Bartle advised that he understood. The officer did not mention the existence of duty counsel, which could give immediate legal advice, or that there was a 24-hour toll-free number for legal aid.

The officer asked Bartle if he wanted to speak to a lawyer "now", notwithstanding there was no telephone in the area. Bartle advised the officer that he had five or six beers at a baseball game that evening.

Upon arrival at the police station, the officer again asked Bartle if he wished to speak to a lawyer "now". Bartle said no. Bartle then provided two samples of his breath, indicated that he had a blood alcohol content over the legal limit, and was charged accordingly.

===Trial===
The trial was held in the Ontario Court of Justice (Provincial Division). Bartle testified he waived his rights to counsel because he did not know whom to call or whom he could get hold of. The trial judge found there was no requirement for the police to advise Bartle of the existence of duty counsel or the toll-free number, and that there was no Charter infringement.

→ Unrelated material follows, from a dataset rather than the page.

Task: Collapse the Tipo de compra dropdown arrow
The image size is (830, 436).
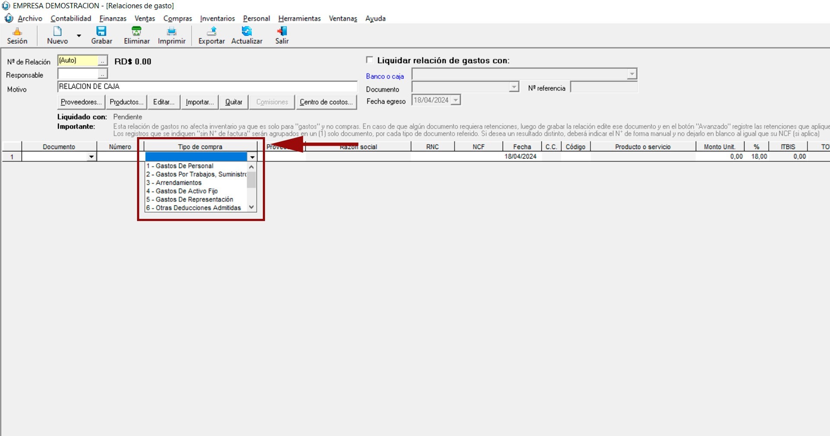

===Summary conviction appeal===
The summary conviction appeal was heard in the Ontario Court of Justice (General Division). The appeal judge found there was a requirement for the police to advise Bartle of the existence of duty counsel and the toll-free number, and that there was a Charter infringement. He went on the exclude the breath samples as evidence under section 24(2) of the Charter.

===Court of Appeal===
The appeal from the summary conviction appeal was heard in the Court of Appeal for Ontario. The court unanimously found that a detainee is not required to be advised of the existence of duty counsel or the toll-free number unless the circumstances warrant it (i.e., the detainee expresses concern about the availability of duty counsel). Consequently, there was no Charter infringement.

==Reasons of the Court==
There were two issues before the court: (1) does section 10(b) of the Charter require the police to advise a detainee of the existence of duty counsel; and (2) if so, should the evidence in Bartle's case be excluded under section 24(2) of the Charter?

===Section 10(b)===
Lamer CJ wrote the majority decision. The majority found that the proper application of Brydges required the police to advise a detainee in all cases the existence of duty counsel and the toll-free number. Otherwise, a detainee cannot make an informed decision about whether to call a lawyer.

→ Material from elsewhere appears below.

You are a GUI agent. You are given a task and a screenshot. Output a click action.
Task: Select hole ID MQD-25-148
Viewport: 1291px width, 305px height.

In a concurring opinion, La Forest J agreed with the majority's decision entirely. McLachlin J also wrote a concurring opinion, agreeing with the majority's decision. She also found that Bartle's rights to counsel were infringed because he should have specifically been told he had the right to be told that he had the right to speak to counsel prior to incriminating himself before being charged.

Although disagreeing with the majority on the ultimate issue (see below), Gonthier J agreed with the majority's decision on the scope of rights to counsel.

In a dissenting opinion, L'Heureux-Dubé J disagreed the police were required to always inform a detainee of existence of duty counsel or the toll-free number, since there is no constitutional requirement for such programs to exist in the first place.

===Section 24(2)===
Since the majority found that there was an infringement of the Charter, the next issue was whether the evidence should be excluded under section 24(2). In applying the test in R v Collins (which has since been overtaken by the test in R v Grant), the majority found that the evidence should be excluded, as the breath samples were compelled by statute. The majority also found that if the Crown wants to argue that a detainee would have made the same decision notwithstanding a Charter infringement, the Crown has the burden of proving that. The majority ultimately found that a court must not speculate on what a detainee might have done or said.

La Forest J agreed with the majority, although he did not find the case for exclusion overwhelming. McLachlin J also agreed with the majority's decision.

L'Heureux-Dubé J found that even if she agreed with the majority on the first issue, she would not have excluded the breath readings. The breach was not serious, and the public is put at a very high risk due to drinking and driving.

Although Gonthier J agreed with the majority on the first issue, he agreed with L'Heureux-Dubé J's dissenting opinion on whether the evidence should be excluded.